Russian troops began their invasion of Ukraine on the morning of Feb. 24 — the evening of Feb. 23 in the U.S. Prouty says a friend sent her a video showing military strikes in the capital of Kyiv.
“It was just shocking,” she said. “Even at first, I was thinking, ‘No, this is not true, it’s not possible.’”
The next day, Prouty says she was emotionally overwhelmed, and she recorded a short video for her Facebook page, sharing her feelings on the situation.
“I was so lost, I didn’t know what to do, I felt completely helpless,” she said. “You’re so far from your home and you cannot do nothing.”
It was while shooting that video that she came up with an idea on how she could help: sell some of her art and send the proceeds to Ukraine.
She’s currently selling paintings, prints, necklaces, earrings and scarves at the Mountain Sage Gallery and on her website with 80% of those sales going to Ukraine.
Prouty has already made a number of sales. On Wednesday, she had a table full of items she was packing to send out. She says she’s grateful for all the support she’s gotten from people in Helena.

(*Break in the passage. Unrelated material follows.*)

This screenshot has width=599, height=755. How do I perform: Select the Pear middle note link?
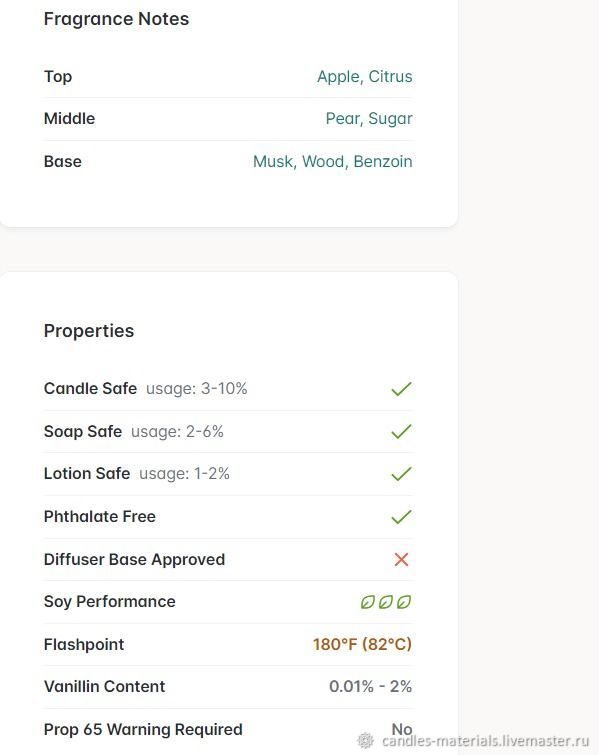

“I would not say that I was surprised – I was amazed how people responded, how people react,” she said. “Sometimes, some people just show empathy and just sometimes hug me. Some people just cry with me – and of course, people buying my art, which is helping me to do what I’m doing.”
She’s already sent more than $4,000 to a volunteer organization in Poltava. She says they’ve used the money to buy gas to evacuate civilians from the eastern city of Kharkiv — one of the areas of the heaviest fighting — and to deliver food to villages that have been cut off from supplies.
Prouty says she’s tried to personally thank everyone who’s supported her during this time, but there have been too many to get to all of them, "if you help me and you hear me – even if you pray for me, pray for my country – thank you for this."
You can view Prouty's art at the Mountain Sage Gallery, at 433 North Last Chance Gulch in Helena.